9:30am


Ben smiled at me, "You're beautiful." I blushed, and my best friend Selena covered her eyes. "Not in front of me please!" And Ben and I laughed. Our hands were intertwined, and I felt totally at peace...

Then there was a bang, and then the screeching of metal. Ben's hand was ripped from mine and I felt myself being lifted into the air. I screamed and tried to move, but all I saw was black and little pieces of random vegetation or metal or something that looked like pavement. There was a sickening sound and then I lost feeling. I screamed again, but nothing came out. I tried to move my arms; to hold onto something. But I found nothing. There was another sound, and then I couldn't see. But I still heard everything. I kept screaming and screaming. For Ben, for Selena, my mom, dad anyone. But no reply came; if it did, I didn't hear.

Screaming, screeching, and a bright white light, and then nothing.


10:00am

When I woke up, I had no idea where I was. I felt something hard underneath me, and both my legs were on fire and so was my right arm. I tried to open my eyes, but it felt like they were taped shut. I started to panic, and tried to move my body. All I got was a big wall of pain shoved in my face, and my head swam. I wanted to see something; Ben's eyes, Selena's bright face. Oh god, where were they? What happened to them?
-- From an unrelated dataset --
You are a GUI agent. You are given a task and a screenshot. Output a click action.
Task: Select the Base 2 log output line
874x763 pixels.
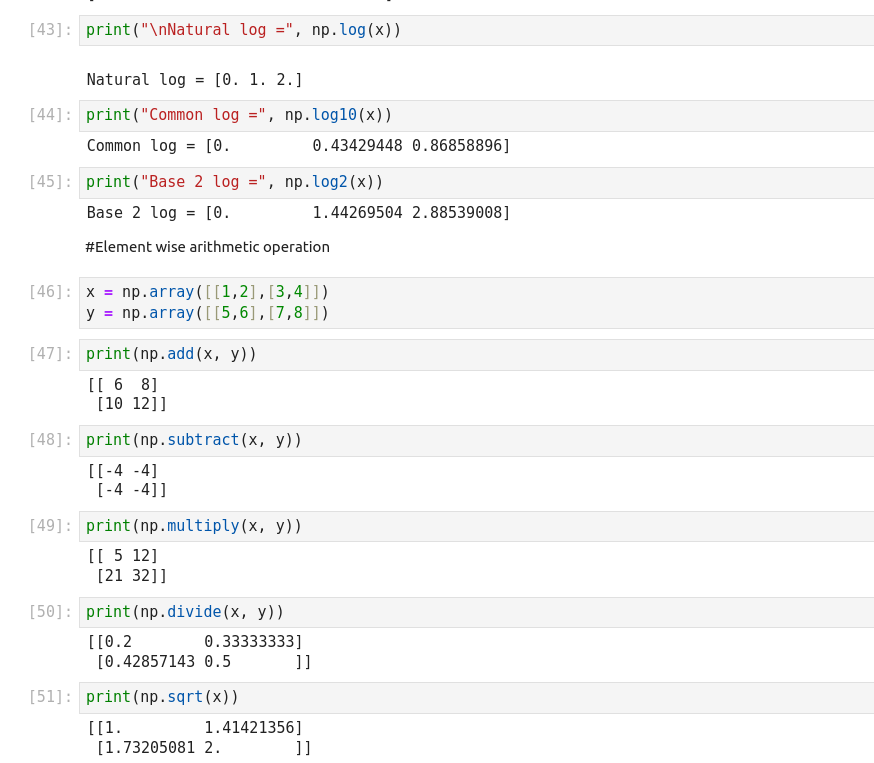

I tried moving again, but again I had no progress. I was starting to get really scared. "Ben!" I tried to scream, but nothing came out. It was like I was drowning while being tied up and I hated the feeling. "We need to get her out of here now!" Someone shouted. Why could I hear? I felt that airless feeling again, and then I was rolling fast. The feeling was making me sick.

"Hang in there sweetie." Someone whispered. And then I blacked out.


10:30am

Where was I?

I didn't know because I still couldn't see anything. I tried to open my eyes, but I just couldn't. There just wasn't anything there. I could hear a little bit, but not much. I caught onto some words, but found myself skipping other things.

I tried to listen to someone talking close by, but I kept fading in and out; missing words. "Stable …. Car accident … Fatal … Four teens … Two survivors …." I let out a strangled cry, which I could only partly hear, and then I lost consciousness.


11:30am

My hearing was better this time around, and I could listen to at least some conversation now. I still couldn't open my eyes, and that was the most disturbing thing. I wanted to see where I was, and I wish that I could talk so I could ask who the survivors were.

There was a pang of pain that hit me, but it wasn't physical. It was a pain in my heart that no one else could fix. I knew that I had survived, but who else survived? What happened anyways? All I remember is Ben looking at me with his beautiful blue eyes, Selena laughing and then … Darkness.

What happened to us?

And why can't I see?


1:00pm

The pain of not knowing has gotten to me.

If Ben is gone … I don't know what I'd do. We'd talked about spending the rest of our lives together; growing old and as soon as we graduated, we'd move in together, he'd get a job and we'd make our own life. I wouldn't find anyone like him again. He was my everything, and I wanted to be with him, no one else. I would never love, or feel the same again.

If Selena was gone … I'd cry forever. Not only in my heart, but in my mind, soul, and spirit. We've been best friends since I could remember. I grew up with her; we planned on going to college together, and being each others bride maids and raiding our children together. She would grow old me and Ben. We were the three musketeers …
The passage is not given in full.